> Problem to solve:
Would you please return only the lines from the one with "Where should I" through the last line of the records below, leaving the pictures out?

> Records:
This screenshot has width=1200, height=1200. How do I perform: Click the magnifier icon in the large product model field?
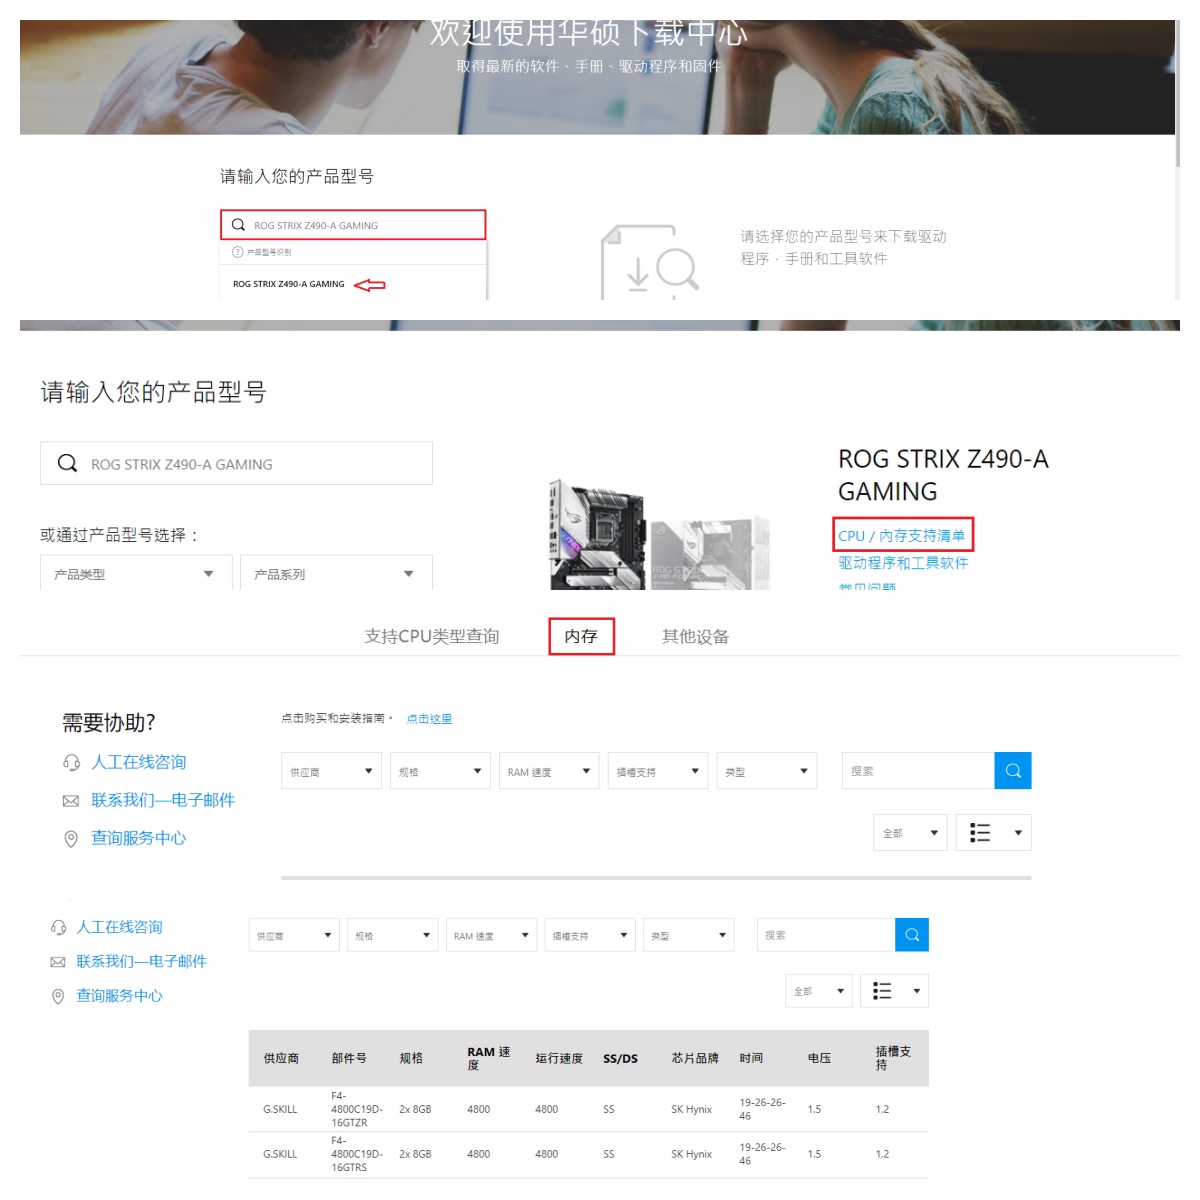coord(67,464)
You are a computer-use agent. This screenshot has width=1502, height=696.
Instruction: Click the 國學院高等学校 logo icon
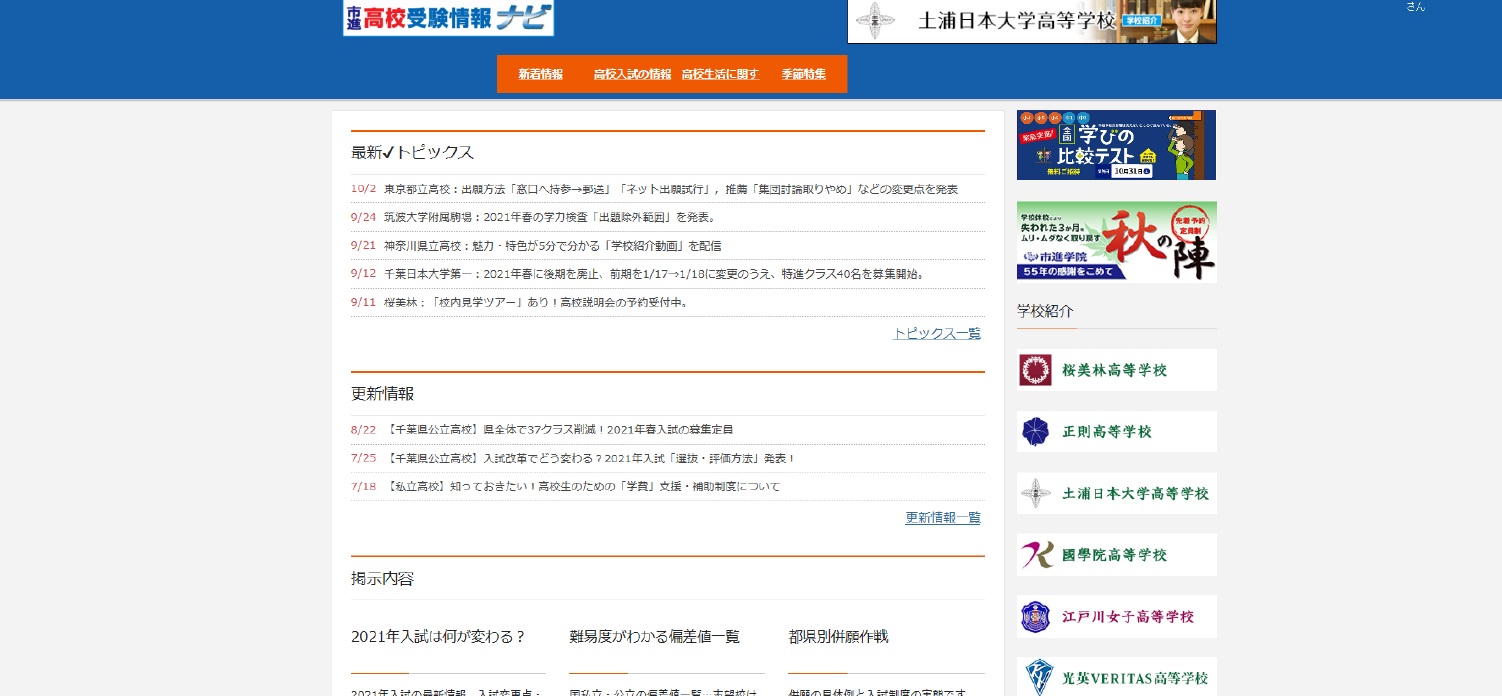click(x=1037, y=555)
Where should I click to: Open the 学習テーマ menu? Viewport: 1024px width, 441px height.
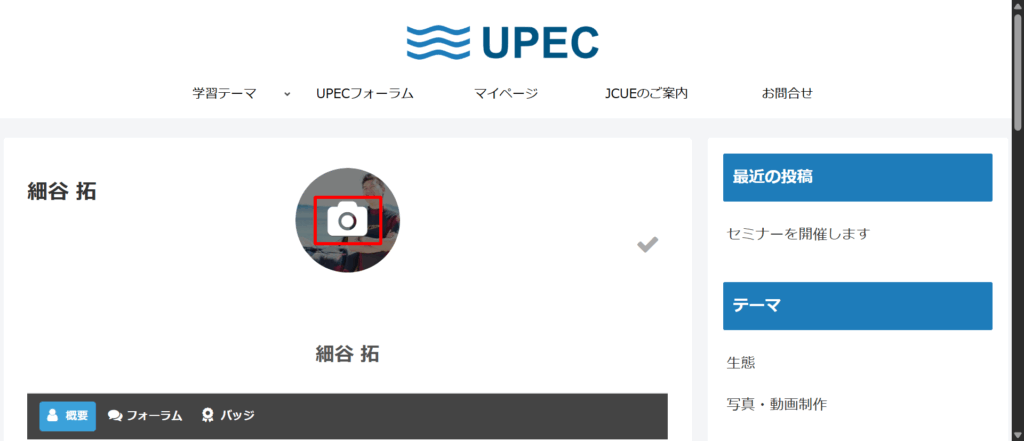click(x=224, y=93)
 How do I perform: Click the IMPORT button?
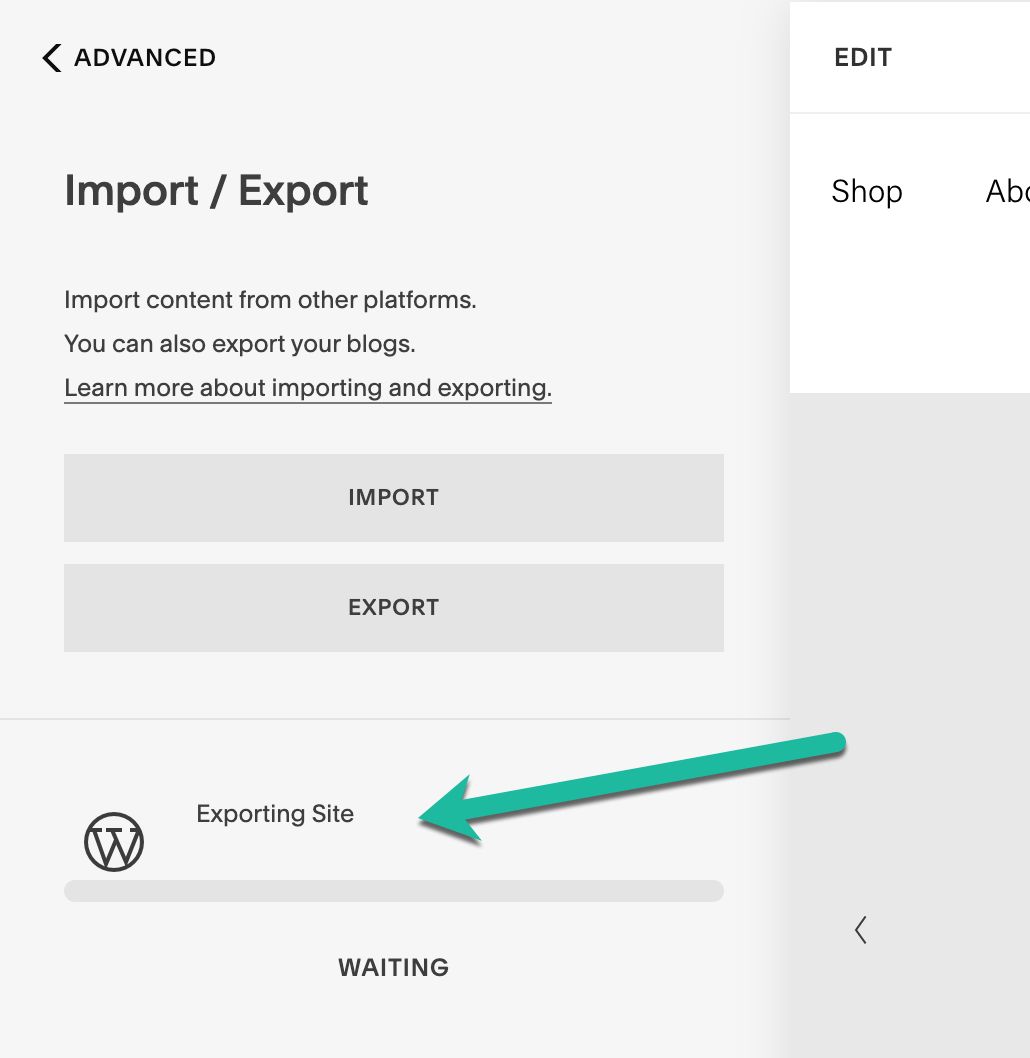(x=393, y=497)
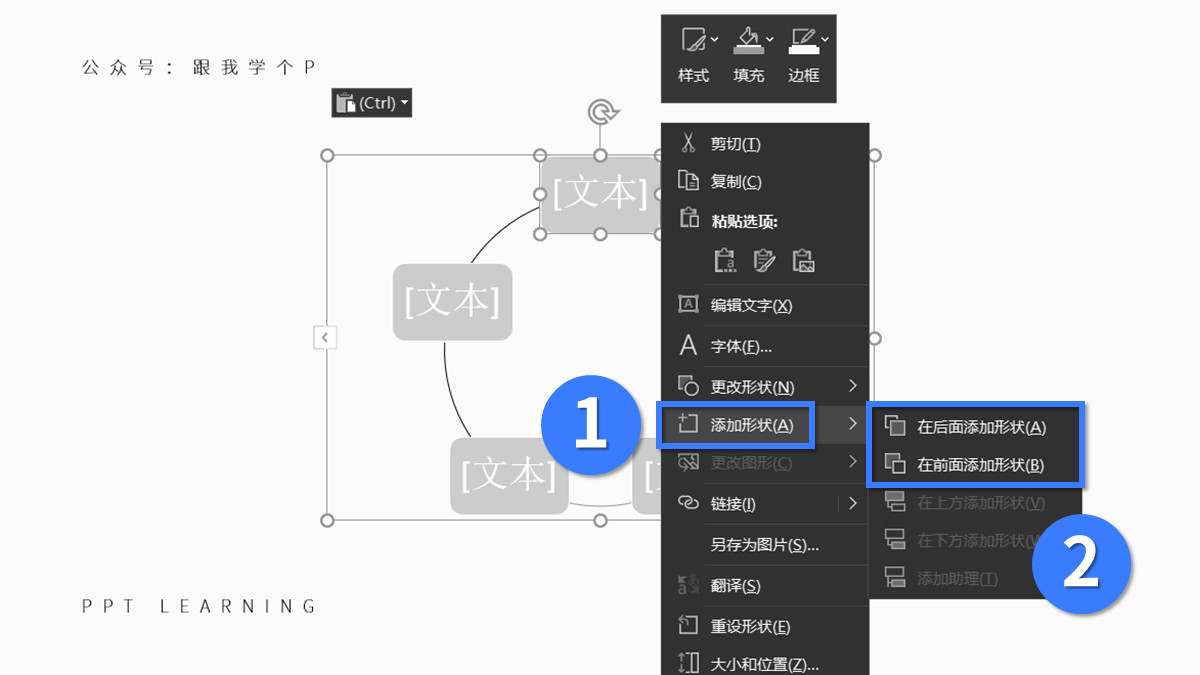Click the Change Shape (更改形状) icon

tap(688, 385)
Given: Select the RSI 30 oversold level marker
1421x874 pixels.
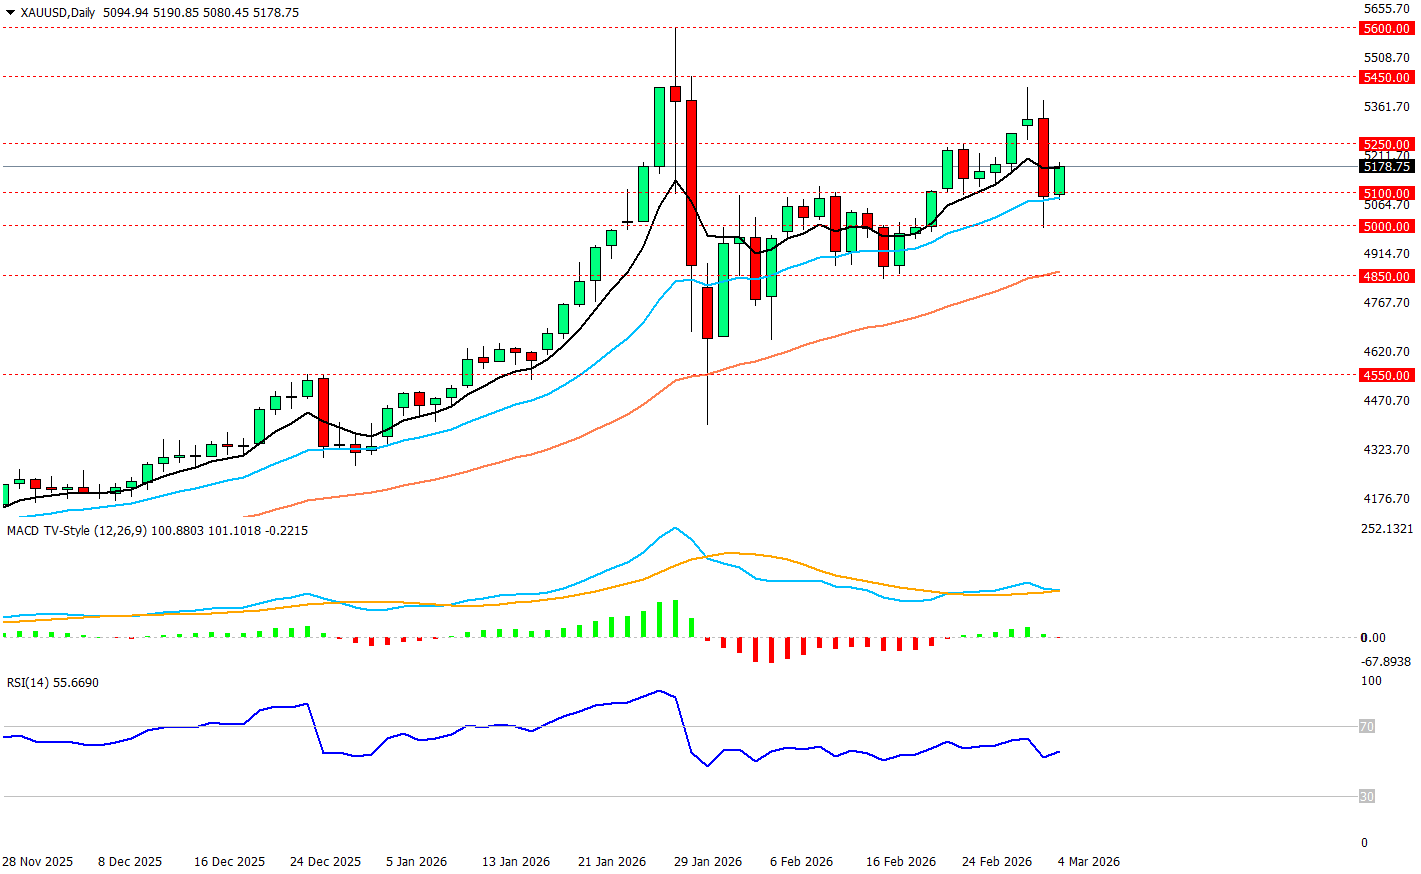Looking at the screenshot, I should 1366,797.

> Response area:
Where should I click to: Open the 学習テーマ menu? Viewport: 1024px width, 441px height.
click(x=224, y=93)
 How do I perform: Click the IMPORT button?
(x=393, y=497)
Click the Change Shape (更改形状) icon

tap(688, 385)
Given: Select the RSI 30 oversold level marker
1421x874 pixels.
Looking at the screenshot, I should 1366,797.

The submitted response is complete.